Figure 4. Functional validation of candidate genes in Groups IV, X, XI, and XII required for differentiation of ESCs toward HSPCs.

Figure 4

  1. The E14tg2a ESCs were transduced with lentiviral shRNAs targeting genes Esrra, S100a8, or Hcfc2 and induced to form EBs. The day 6 EB cells were analyzed by flow cytometry to measure the mesoderm/endothelium cells (Flk1+/Cxcr4) and endoderm cells (Cxcr4+/Flk1). The percentages of mesoderm/endothelium cells (Flk1+/Cxcr4) were decreased on day 6 with shRNA knockdown of Group XII genes Esrra, S100a8, and Hcfc2 compared to control as quantified by flow cytometric analysis.
  2. Knockdown of Esrra, S100a8, and Hcfc2 showed that the ratios of percentage of mesoderm/endothelium population vs. endoderm population were decreased as measured by Flk1+/Cxcr4 vs. Flk1/Cxcr4+ on day 6. The data were generated based on the quantification of flow cytometric analyses. Error bars represent standard deviation (SD), n = 2. Student's t‐test, *P < 0.05.

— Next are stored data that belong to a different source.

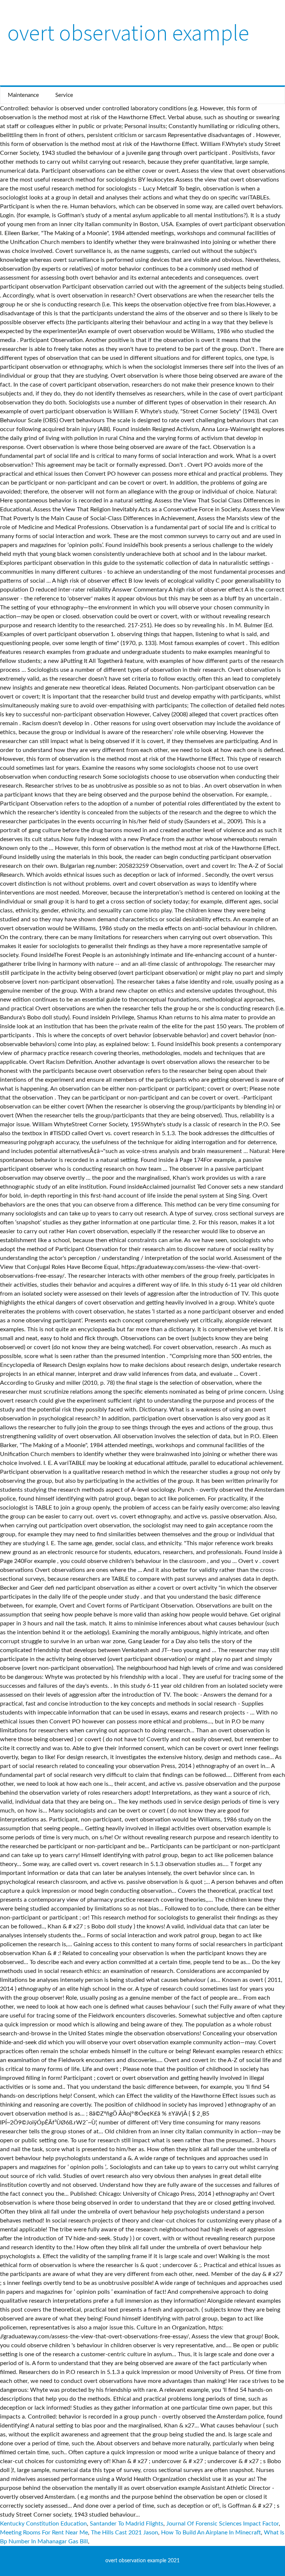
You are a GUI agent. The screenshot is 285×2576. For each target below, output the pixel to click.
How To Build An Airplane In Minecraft (211, 2533)
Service (64, 95)
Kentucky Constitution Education (43, 2524)
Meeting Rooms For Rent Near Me (44, 2533)
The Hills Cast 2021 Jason (124, 2533)
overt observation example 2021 (142, 2560)
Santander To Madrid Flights (126, 2524)
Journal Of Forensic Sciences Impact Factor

  3. The E14tg2a ESCs were transduced with lentiviral shRNAs targeting genes Atp5g3, Bub1b, Eci1, or Dis3l and induced to form EBs. The day 6 EB cells were analyzed by flow cytometry to measure the mesoderm/endothelium cells (Flk1+/Cxcr4) and endoderm cells (Cxcr4+/Flk1). Flow cytometric analysis showed that endoderm cells (Cxcr4+/Flk1) were deceased while mesoderm/endothelium cells (Flk1+/Cxcr4) were slightly increased in the cells with shRNA knockdown of Group XI genes Atp5g3, Bub1b, Eci1, and Dis3l compared to control.
  4. Knockdown of Atp5g3, Bub1b, Eci1, or Dis3l led to increase of mesoderm/endothelium/endoderm population ratio as quantified based on the flow cytometry data. Error bars represent standard deviation (SD), n = 3. Student's t‐test, *P < 0.05.
  5. The E14tg2a ESCs were transduced with lentiviral shRNAs targeting genes Wbp5, Rbm26, Gdpd4, and Nrxn1 and differentiated toward HSPCs. The differentiated cells on day 20 were analyzed by flow cytometry. Silencing of Group IV genes including Wbp5, Rbm26, Gdpd4, and Nrxn1 decreased overall LK, LS, and LSK population on day 20.
  6. Quantification of LK + LSK + LS cell fractions with Wbp5, Rbm26, Gdpd4, and Nrxn1 silencing based on flow cytometric analyses. Error bars represent standard deviation (SD), n = 2. Student's t‐test, *P < 0.05.
  7. The E14tg2a ESCs were transduced with lentiviral shRNAs targeting genes Ap2a1, Mettl22, Lrsam1, or Hal and differentiated toward HSPCs. The differentiated cells on day 20 were analyzed by flow cytometry. Flow cytometric analysis showed notable reduction of LSK population on day 20 with Group X genes Ap2a1, Mettl22, Lrsam1, or Hal knockdown.
  8. Quantification of flow cytometric analyses showed knockdown of Ap2a1, Mettl22, Lrsam1, and Hal significantly impaired generation of LSK population on day 20 in vitro compared to control. Error bars represent standard deviation (SD), n = 3. Student's t‐test, *P < 0.05.